─── Supplied information

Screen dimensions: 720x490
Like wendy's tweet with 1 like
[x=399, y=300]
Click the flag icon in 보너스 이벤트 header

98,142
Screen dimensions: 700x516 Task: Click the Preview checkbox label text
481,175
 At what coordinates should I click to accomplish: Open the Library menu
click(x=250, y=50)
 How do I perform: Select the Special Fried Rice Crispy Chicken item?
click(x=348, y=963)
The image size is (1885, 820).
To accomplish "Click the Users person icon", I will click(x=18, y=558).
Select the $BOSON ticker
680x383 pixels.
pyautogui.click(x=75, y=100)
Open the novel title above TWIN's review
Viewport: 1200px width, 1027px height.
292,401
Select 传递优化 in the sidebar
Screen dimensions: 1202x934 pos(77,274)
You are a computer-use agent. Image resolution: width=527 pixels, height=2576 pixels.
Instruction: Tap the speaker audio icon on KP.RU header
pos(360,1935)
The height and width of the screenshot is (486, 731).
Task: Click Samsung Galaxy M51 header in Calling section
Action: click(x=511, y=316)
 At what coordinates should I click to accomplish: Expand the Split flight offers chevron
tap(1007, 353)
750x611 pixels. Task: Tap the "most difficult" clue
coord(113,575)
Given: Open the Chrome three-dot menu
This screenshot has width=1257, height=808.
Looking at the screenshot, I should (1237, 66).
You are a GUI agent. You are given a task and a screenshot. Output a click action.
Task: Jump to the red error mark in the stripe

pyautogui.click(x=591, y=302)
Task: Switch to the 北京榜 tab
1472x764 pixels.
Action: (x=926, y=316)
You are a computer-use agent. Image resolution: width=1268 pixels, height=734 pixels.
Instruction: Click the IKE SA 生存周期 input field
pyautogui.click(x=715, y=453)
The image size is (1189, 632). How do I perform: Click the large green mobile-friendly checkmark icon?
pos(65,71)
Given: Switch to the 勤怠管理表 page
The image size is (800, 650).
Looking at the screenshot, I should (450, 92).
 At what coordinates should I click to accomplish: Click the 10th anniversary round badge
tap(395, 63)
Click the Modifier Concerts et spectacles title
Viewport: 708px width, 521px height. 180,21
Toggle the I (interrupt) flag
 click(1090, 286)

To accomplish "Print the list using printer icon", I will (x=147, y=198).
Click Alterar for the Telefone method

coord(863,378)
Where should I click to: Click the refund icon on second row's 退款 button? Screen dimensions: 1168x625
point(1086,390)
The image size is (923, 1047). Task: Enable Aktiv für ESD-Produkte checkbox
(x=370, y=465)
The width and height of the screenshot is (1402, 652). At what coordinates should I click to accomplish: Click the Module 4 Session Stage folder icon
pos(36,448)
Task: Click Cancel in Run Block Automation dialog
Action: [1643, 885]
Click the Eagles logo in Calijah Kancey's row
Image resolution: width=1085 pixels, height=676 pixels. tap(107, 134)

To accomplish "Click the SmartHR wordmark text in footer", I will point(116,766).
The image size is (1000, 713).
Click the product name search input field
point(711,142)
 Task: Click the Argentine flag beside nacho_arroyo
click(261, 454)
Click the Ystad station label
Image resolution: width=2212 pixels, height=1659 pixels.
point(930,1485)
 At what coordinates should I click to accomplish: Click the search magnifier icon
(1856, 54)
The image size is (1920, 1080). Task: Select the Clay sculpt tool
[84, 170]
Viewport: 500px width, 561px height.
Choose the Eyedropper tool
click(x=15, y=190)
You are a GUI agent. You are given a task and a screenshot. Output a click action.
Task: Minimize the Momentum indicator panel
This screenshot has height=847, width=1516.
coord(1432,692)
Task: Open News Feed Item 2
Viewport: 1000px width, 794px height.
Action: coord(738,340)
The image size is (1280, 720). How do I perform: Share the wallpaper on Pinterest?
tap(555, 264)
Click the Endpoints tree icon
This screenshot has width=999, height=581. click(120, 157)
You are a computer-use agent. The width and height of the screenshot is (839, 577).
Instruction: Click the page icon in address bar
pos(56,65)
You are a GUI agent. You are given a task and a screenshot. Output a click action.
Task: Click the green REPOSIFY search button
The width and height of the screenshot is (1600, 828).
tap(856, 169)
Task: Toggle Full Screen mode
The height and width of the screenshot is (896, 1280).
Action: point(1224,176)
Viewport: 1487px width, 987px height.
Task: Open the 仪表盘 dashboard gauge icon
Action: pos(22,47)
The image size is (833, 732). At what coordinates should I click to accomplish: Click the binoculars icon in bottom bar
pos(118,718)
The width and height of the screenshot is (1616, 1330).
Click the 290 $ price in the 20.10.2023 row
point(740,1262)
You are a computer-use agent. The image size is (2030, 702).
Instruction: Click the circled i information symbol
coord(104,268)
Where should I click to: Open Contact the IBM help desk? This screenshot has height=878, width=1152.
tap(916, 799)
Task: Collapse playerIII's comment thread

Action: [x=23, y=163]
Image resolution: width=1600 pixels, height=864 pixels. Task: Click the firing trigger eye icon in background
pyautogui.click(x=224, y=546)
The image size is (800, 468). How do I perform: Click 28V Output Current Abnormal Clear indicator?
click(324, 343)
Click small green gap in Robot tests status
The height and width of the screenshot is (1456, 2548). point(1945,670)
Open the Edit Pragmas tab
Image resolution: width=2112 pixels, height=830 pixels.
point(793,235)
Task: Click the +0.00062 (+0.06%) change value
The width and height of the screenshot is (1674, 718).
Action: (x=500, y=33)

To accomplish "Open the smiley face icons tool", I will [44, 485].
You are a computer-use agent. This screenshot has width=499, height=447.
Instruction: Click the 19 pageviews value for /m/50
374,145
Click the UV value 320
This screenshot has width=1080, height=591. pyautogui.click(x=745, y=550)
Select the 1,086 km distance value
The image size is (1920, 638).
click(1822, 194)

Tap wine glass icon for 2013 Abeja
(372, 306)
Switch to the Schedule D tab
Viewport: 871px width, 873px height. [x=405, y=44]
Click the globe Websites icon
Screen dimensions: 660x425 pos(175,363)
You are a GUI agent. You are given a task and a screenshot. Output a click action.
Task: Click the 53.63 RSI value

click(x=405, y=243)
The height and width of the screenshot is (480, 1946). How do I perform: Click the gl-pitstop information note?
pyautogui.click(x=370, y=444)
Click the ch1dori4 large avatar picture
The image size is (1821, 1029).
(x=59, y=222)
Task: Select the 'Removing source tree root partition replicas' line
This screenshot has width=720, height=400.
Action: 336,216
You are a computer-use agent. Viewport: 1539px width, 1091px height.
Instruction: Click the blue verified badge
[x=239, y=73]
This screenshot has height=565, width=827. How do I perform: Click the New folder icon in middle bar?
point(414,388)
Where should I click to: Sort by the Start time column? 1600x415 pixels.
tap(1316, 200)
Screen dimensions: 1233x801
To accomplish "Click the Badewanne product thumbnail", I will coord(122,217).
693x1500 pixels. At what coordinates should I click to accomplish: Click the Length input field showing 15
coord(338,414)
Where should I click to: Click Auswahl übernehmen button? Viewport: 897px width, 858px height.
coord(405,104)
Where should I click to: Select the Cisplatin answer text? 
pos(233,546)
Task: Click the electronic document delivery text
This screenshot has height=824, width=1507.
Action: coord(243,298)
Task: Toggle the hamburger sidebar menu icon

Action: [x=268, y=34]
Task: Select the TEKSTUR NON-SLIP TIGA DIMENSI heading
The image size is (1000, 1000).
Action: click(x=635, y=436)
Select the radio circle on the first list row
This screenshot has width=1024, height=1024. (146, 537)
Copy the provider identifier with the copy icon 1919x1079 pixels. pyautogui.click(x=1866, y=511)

──────

• What is expected
Gather every line from the listing above in which the word "agent" appears.

• Result
You are a computer-use agent. Image resolution: width=527 pixels, height=2576 pixels.
You are a GUI agent. You are given a task and a screenshot. Output a click action.
You are a computer-use agent. Image resolution: width=1268 pixels, height=734 pixels.
You are a GUI agent. You are given a task and a screenshot. Output a click action.
You are a computer-use agent. The width and height of the screenshot is (839, 577).
You are a GUI agent. You are given a task and a screenshot. Output a click action.
You are a computer-use agent. The image size is (2030, 702).
You are a computer-use agent. This screenshot has width=499, height=447.
You are a GUI agent. You are given a task and a screenshot. Output a click action.
You are a computer-use agent. Viewport: 1539px width, 1091px height.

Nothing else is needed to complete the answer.